12 AI Projects Built by the PwA Community
I Keep Saying You Can Build with AI. Here’s Proof.

You spend hours engineering context for one AI: training its memory, writing system prompts, building project files. Then you switch models and start all over.
Cuey is a free Chrome extension that unlocks that context for cross-model comparisons. When you compare ChatGPT, Claude, and Gemini in Cuey, each model answers with the full picture of your work.
Built for builders who can’t afford to start from scratch.
Try Portable Memory and claim 3 months of Pro free with code ATTITUDE.
You can build with AI.
I’ve been saying this almost every day since I started Product with Attitude last year, and I mean it.
The most common objection I hear is still:
“I’m not sure if I can.’’ You can.
“But I’m not technical.” You can still build with AI.
“But I’m a plumber.” Even better. You understand a niche most software people have never touched. That’s your advantage.
The important word is not AI.
It is build.
AI doesn't magically make every loose idea useful. It doesn't remove the need for judgment, feedback, taste, testing, or patience. It does lower the barrier between noticing a problem and making something that starts solving it. That's the whole promise of vibe coding: describe the thing, ship the thing, fix the thing.
A workflow counts. An automation counts. A prototype counts. An internal tool counts. A tiny product counts. A weird experiment counts if it teaches us something and gets closer to a real user.
Spend a little time inside Product with Attitude and you will see the pattern fast.
Some people were building long before they found this newsletter.
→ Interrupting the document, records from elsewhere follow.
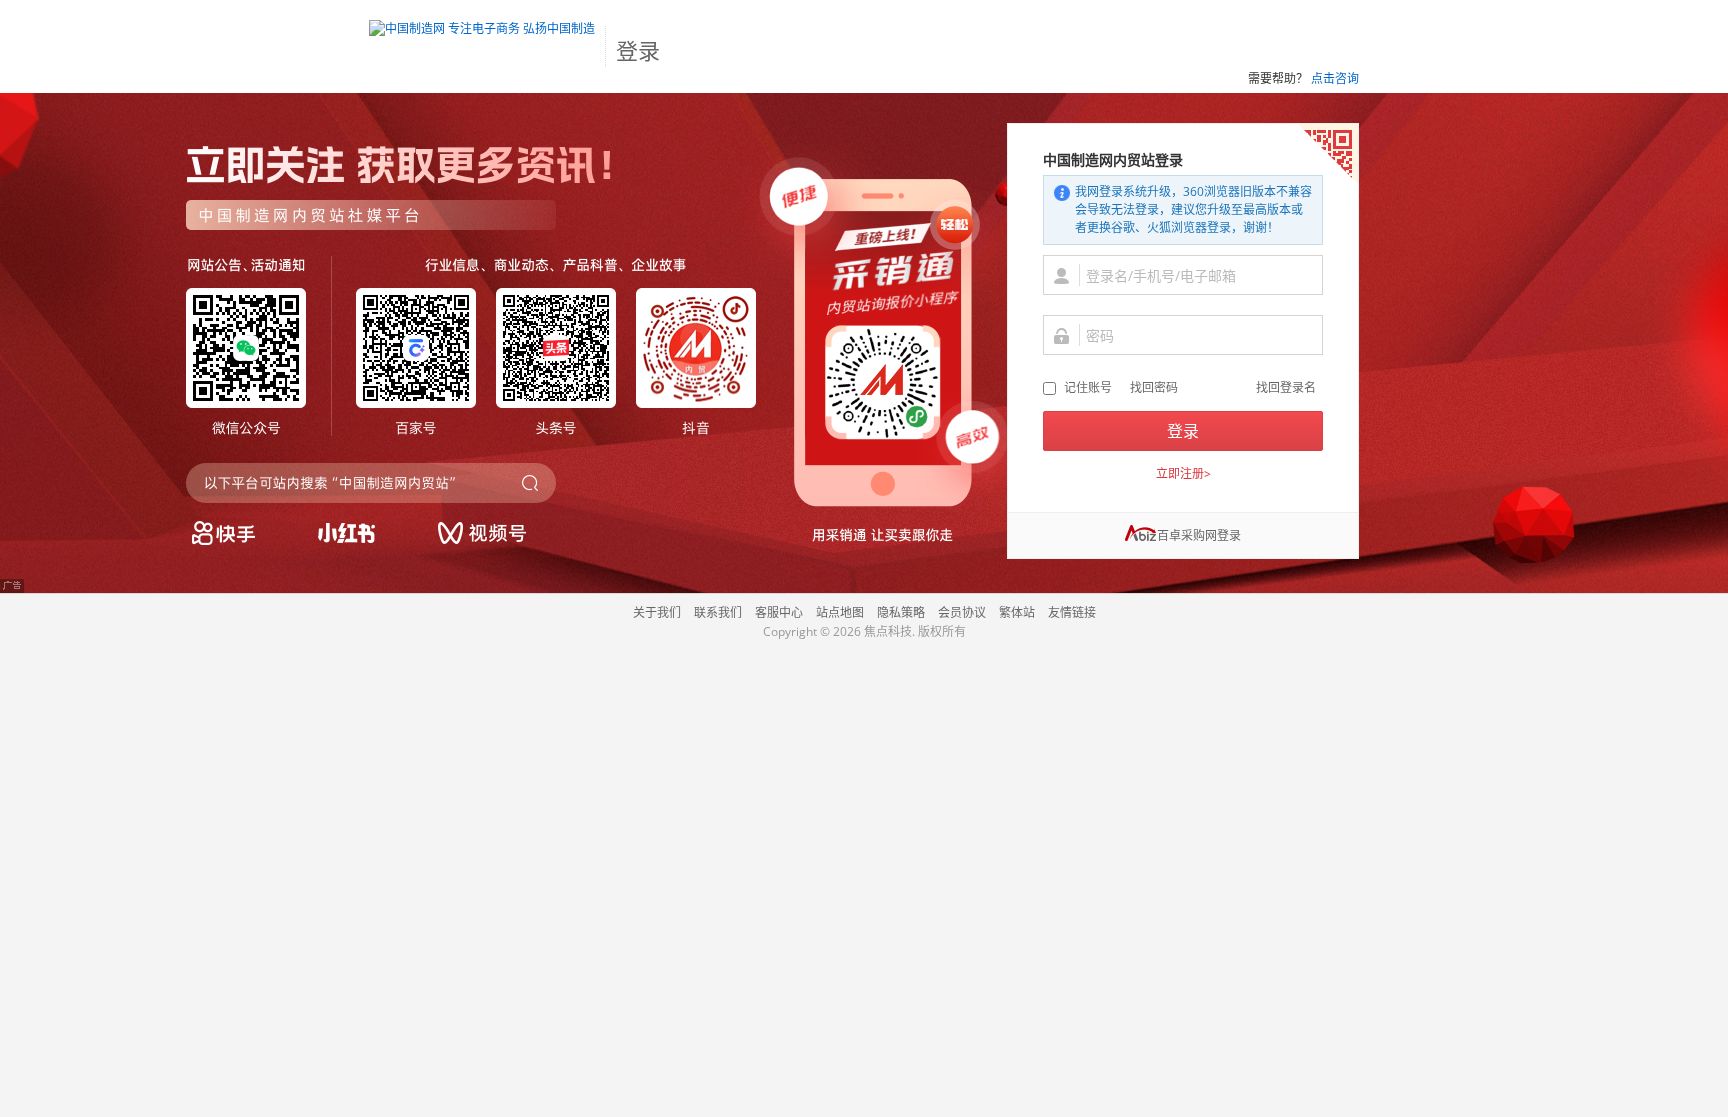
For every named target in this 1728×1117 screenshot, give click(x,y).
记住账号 (1088, 387)
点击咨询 (1335, 78)
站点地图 (840, 612)
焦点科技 (888, 631)
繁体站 (1017, 612)
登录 (1183, 431)
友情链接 (1072, 612)
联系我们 (718, 612)
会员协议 (962, 612)
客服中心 (779, 612)
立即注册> (1183, 473)
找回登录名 (1286, 387)
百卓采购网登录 (1199, 535)
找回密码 (1154, 387)
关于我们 (657, 612)
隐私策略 (901, 612)
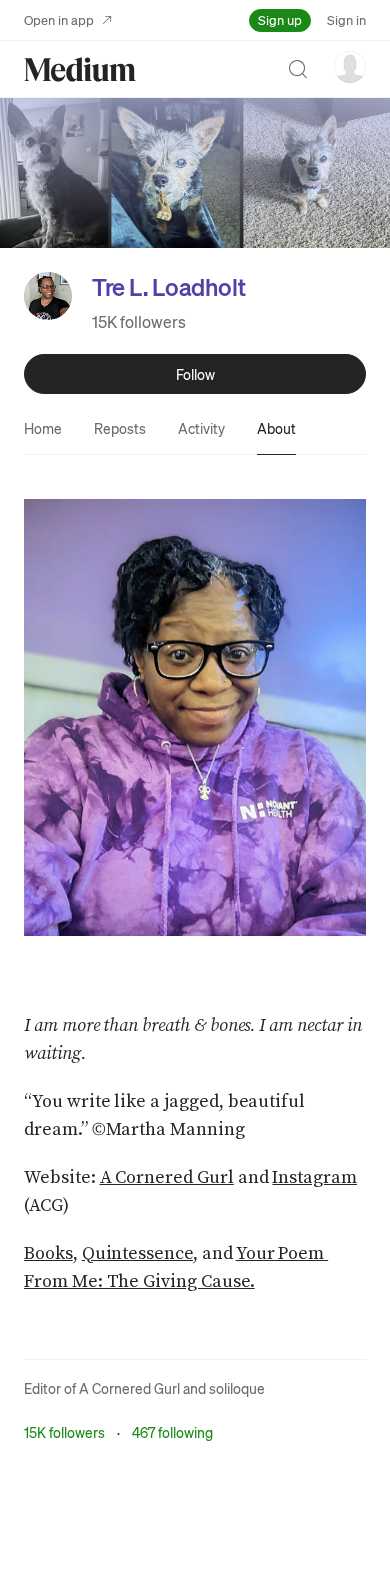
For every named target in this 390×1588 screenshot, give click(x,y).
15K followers (139, 321)
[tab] (43, 428)
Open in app (59, 19)
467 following (172, 1432)
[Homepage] (80, 69)
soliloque (237, 1388)
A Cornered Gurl (129, 1388)
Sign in (346, 19)
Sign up (280, 19)
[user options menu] (350, 67)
Some needed a little push. Some posted one messy thing in the community chat and suddenly had beta testers, feedback, and a reason to keep going.
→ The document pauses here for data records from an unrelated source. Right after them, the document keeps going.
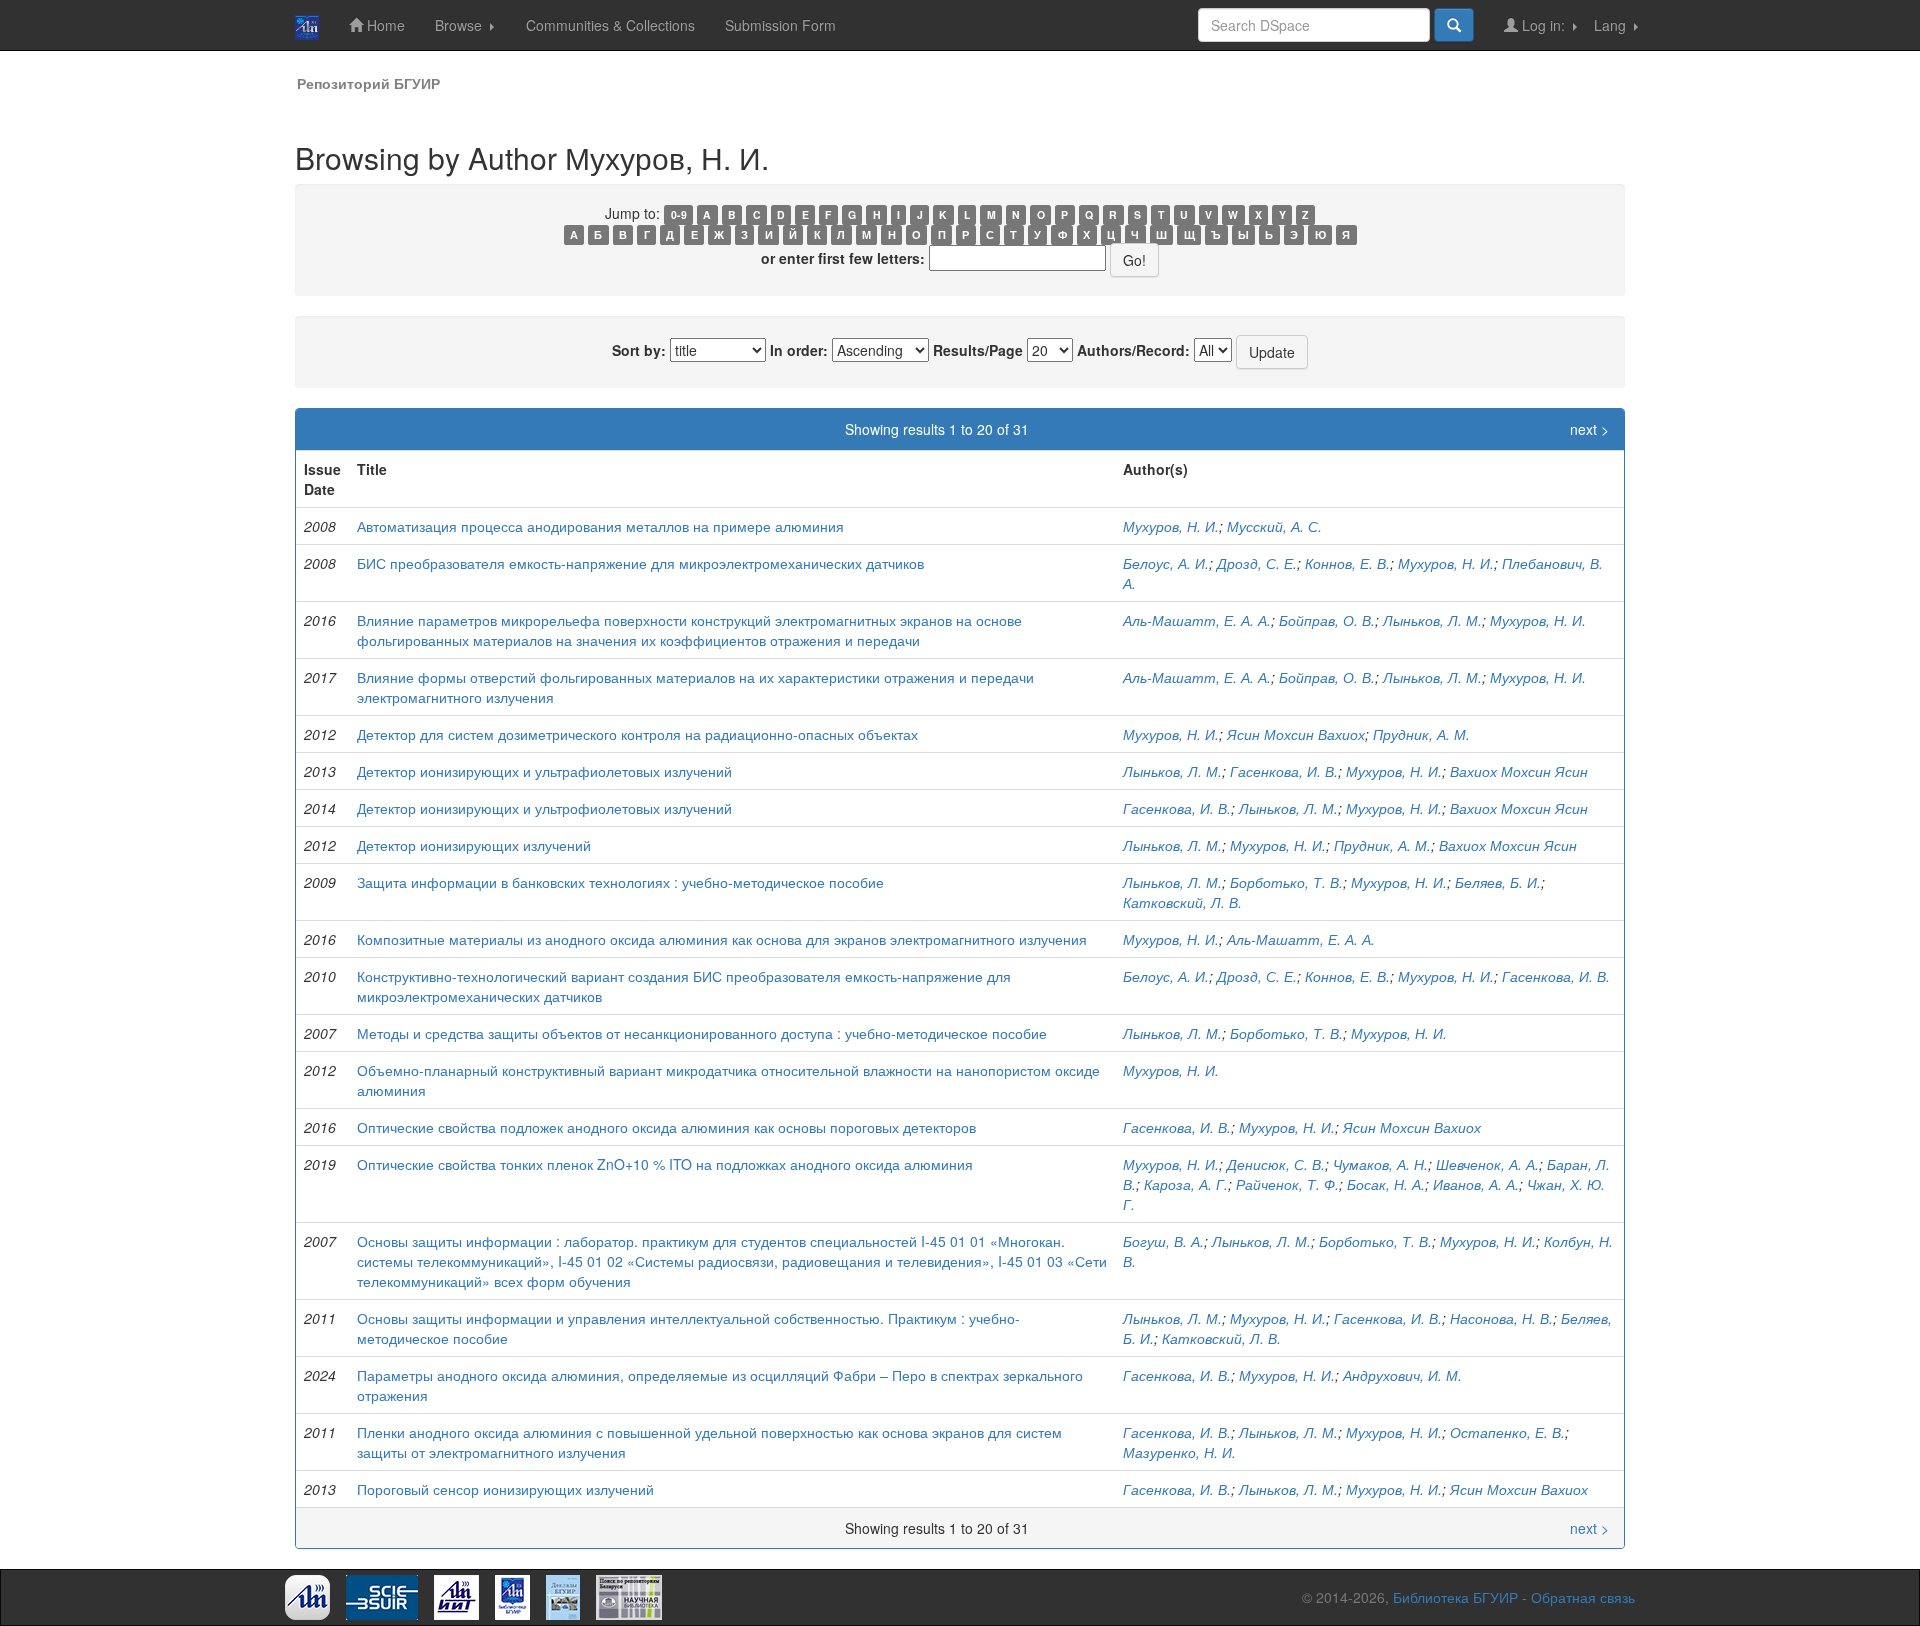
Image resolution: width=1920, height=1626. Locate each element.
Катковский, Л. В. (1182, 902)
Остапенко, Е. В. (1507, 1432)
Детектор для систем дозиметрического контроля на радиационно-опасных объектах (637, 734)
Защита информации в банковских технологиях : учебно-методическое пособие (620, 882)
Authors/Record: (1133, 350)
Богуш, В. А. (1163, 1241)
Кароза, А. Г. (1186, 1184)
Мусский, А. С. (1274, 526)
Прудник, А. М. (1421, 734)
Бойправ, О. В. (1327, 620)
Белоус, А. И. (1166, 563)
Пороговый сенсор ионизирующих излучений (505, 1489)
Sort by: (639, 350)
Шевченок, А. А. (1487, 1164)
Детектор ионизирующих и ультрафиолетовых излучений (544, 771)
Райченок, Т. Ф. (1287, 1184)
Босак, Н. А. (1386, 1184)
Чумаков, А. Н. (1380, 1164)
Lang (1612, 25)
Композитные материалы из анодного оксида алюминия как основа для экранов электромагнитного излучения (722, 939)
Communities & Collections (610, 25)
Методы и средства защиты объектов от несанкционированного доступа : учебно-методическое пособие (702, 1033)
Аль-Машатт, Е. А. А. (1197, 620)
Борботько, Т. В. (1286, 882)
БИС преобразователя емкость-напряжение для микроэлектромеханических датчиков (640, 563)
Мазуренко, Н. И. (1179, 1452)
What we all have in common: we started before we felt ready.
Hey, I’m Karo Zieminski 🤗
AI Product Manager and builder.
I write Product with Attitude, an AI newsletter for thousands of subscribers developing critical AI literacy the only way it sticks: through practice.
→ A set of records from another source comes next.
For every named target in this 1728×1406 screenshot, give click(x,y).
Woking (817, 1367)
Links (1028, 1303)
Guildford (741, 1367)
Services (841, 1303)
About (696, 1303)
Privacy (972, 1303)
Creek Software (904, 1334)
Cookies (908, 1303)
We don’t just use AI. We build workflows, automations, and products with it, while studying how AI itself is built, positioned, and woven into our work.
If you’re new here, welcome! Here’s what you might have missed:
What’s Inside
What’s Being Built in the PwA Community Right Now. Twelve community tools, what each one does, and where to find it. Who’s looking for beta testers right now. And how to get your own project into the next builder showcase.
What “Build with AI” Means in 2026
Building with AI means using AI to create, improve, or operate a useful workflow, automation, tool, product, assistant, or system.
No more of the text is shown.